En la plaza Maragall de Bellaterra, un grupo de vecinos se reúnen para discutir sobre el futuro de su urbanización. La controversia sobre si Bellaterra debe pertenecer a Cerdanyola del Vallès o a Sant Cugat ha generado un bloqueo administrativo que afecta a un proyecto de viviendas impulsado por un grupo de residentes. El proyecto busca construir 150 viviendas nuevas, algunas de ellas a precios asequibles para jóvenes.

La iniciativa, liderada por un grupo de vecinos que se unieron en una comunidad de bienes, tiene como objetivo proporcionar viviendas asequibles para jóvenes y evitar la construcción de más chalés de lujo en la zona. Sin embargo, el proceso de aprobación se ha detenido debido a la incertidumbre sobre la adscripción de Bellaterra a uno u otro municipio.

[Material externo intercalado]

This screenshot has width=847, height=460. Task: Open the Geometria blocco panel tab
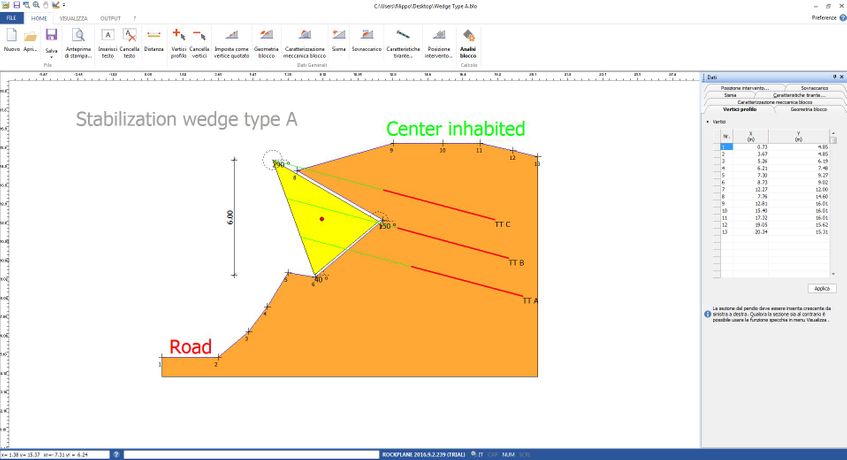tap(807, 109)
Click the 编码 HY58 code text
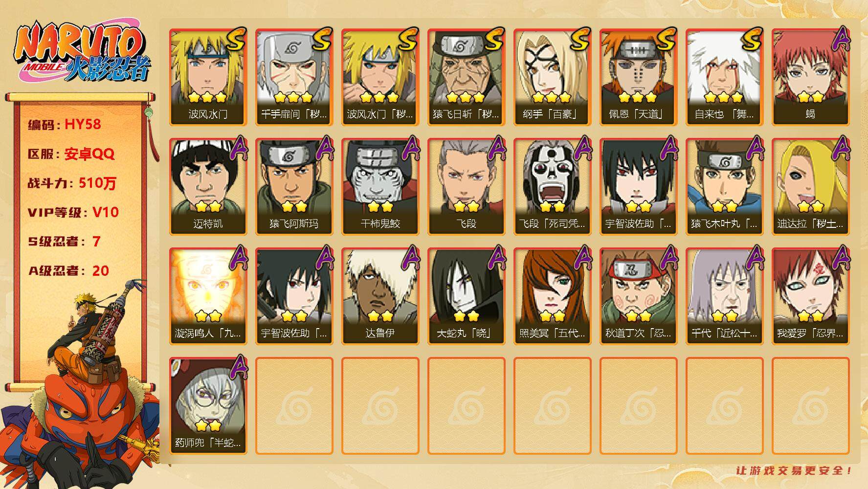Viewport: 868px width, 489px height. coord(65,125)
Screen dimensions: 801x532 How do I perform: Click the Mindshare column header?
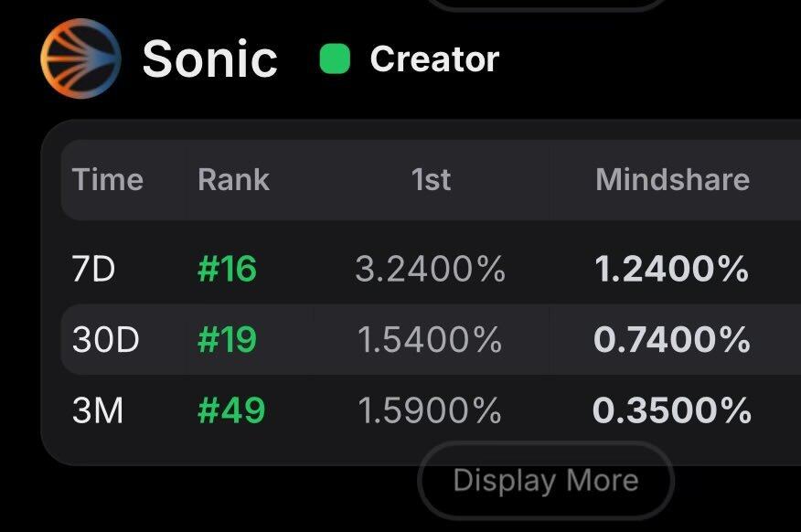point(672,179)
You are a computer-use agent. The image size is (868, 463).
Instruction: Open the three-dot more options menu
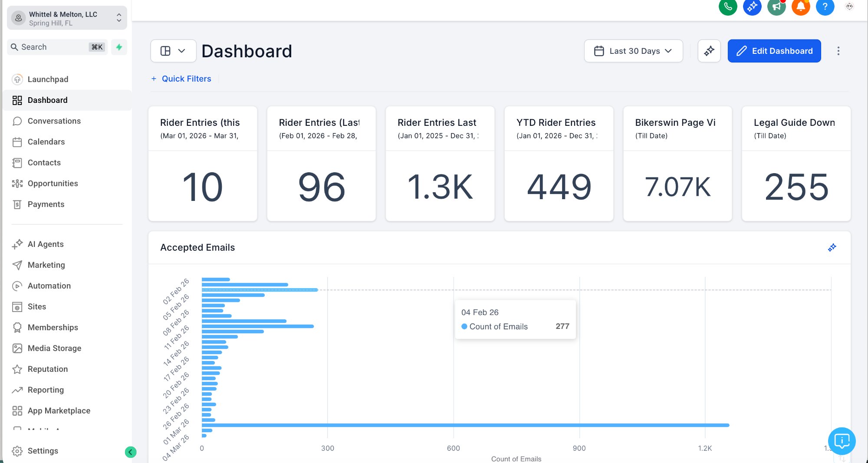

"A mí me da igual de dónde seamos, lo que importa es que se desbloquee esto para que los jóvenes puedan tener un lugar para vivir", afirma Paco Bernal, uno de los vecinos impulsores del proyecto. Por su parte, Josep Riart, arquitecto y también impulsor del proyecto, explica que la idea es "garantizar vivienda para nuestros hijos y gente joven que se quiere quedar aquí, en lugar de que se terminen construyendo más chalés elitistas".

El proyecto prevé la construcción de viviendas en bloques de un máximo de cuatro plantas, con un total de 150 unidades, algunas de ellas reservadas para vivienda de protección oficial. El precio de las viviendas sería inferior al del mercado, rondando los 310.000 o 320.000 euros para un piso de 90 metros cuadrados.